The SEC has proposed amendments to the auditor independence rules that would not preclude fund audits by firms that also provide services to portfolio companies.  Amendments to Rule 2-01 would modernize the definition of affiliate relationships so that minor engagements with portfolio companies would not violate the auditor independence rules for the fund engagement.  The proposal would also allow audit partners to carry student loans and de minimis consumer loans without impairing independence.  The proposal also adds a governance framework to address inadvertent independence violations resulting from merger and acquisition transactions.

Modernizing the auditor independence rules will facilitate more competition and hopefully drive down audit costs.  Also, rigid auditor independence rules oftentimes exclude an audit firm that may be best positioned through knowledge or experience to conduct an audit. 

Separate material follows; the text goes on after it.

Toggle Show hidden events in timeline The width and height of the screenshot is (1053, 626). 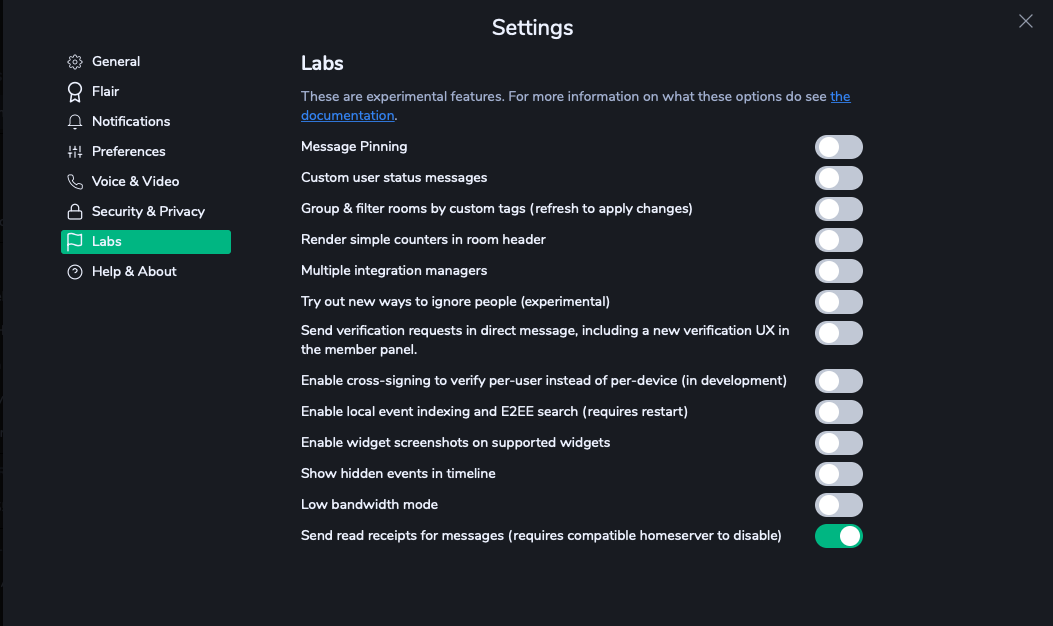coord(838,475)
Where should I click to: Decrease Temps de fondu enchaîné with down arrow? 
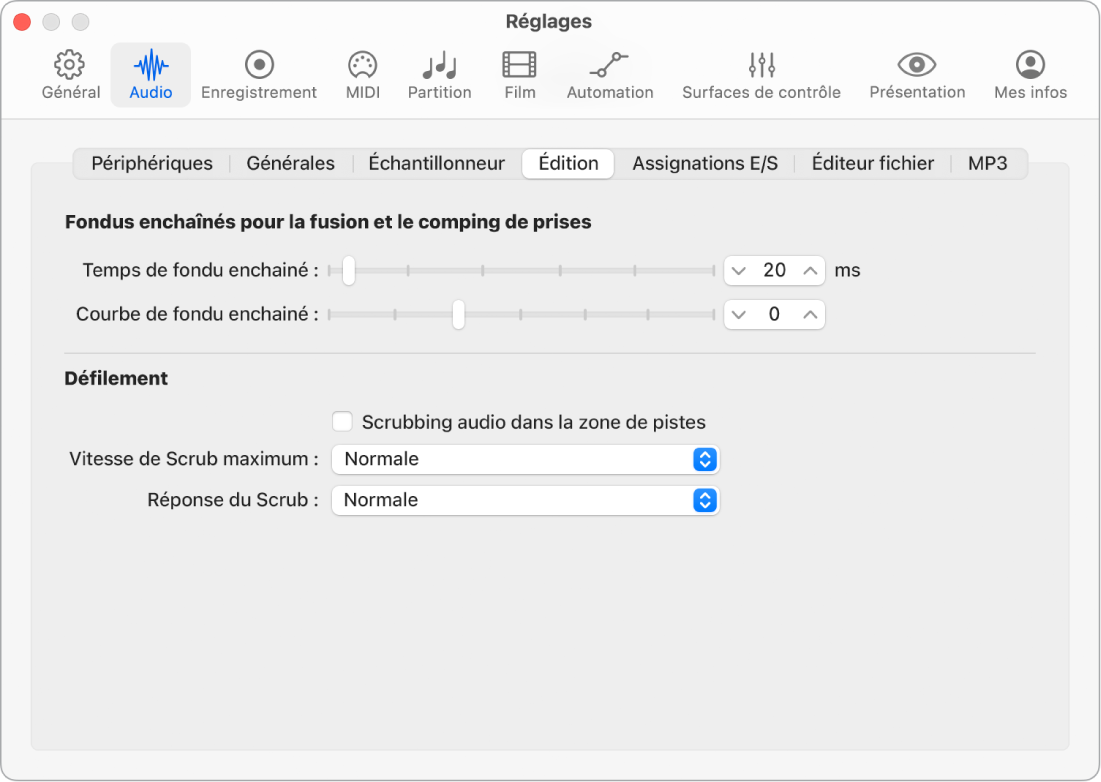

Accounting Firm Followed the Wrong Independence Standards

 An accounting firm was fined and barred from any engagement arising from an SEC rule because it violated independence rules by auditing funds and firms for which it also prepared financial statements.  The SEC charges that the accounting firm prepared financials including preparing draft statements for management review, converting from cash to GAAP accounting, proposing accounting adjustments, and drafting notes.  Regulation S-X prohibits a firm that provides bookkeeping or other accounting services from auditing the same financial statements.  According to the SEC, the firm wrongly applied AICPA independence rules rather than Regulation S-X, which applies to private fund and broker-dealer audits.  The SEC charges the firm with causing its clients violations of the securities laws.

OUR TAKE: Performing audits of registered advisers, broker-dealer, or public companies involves a thorough understanding of the applicable securities laws and accounting standards.  Accounting firms should not undertake engagements without retaining a compli-pro that can help navigate the regulatory waters.  Advisers and broker-dealers should not retain a firm that lacks a track record of practicing in this area.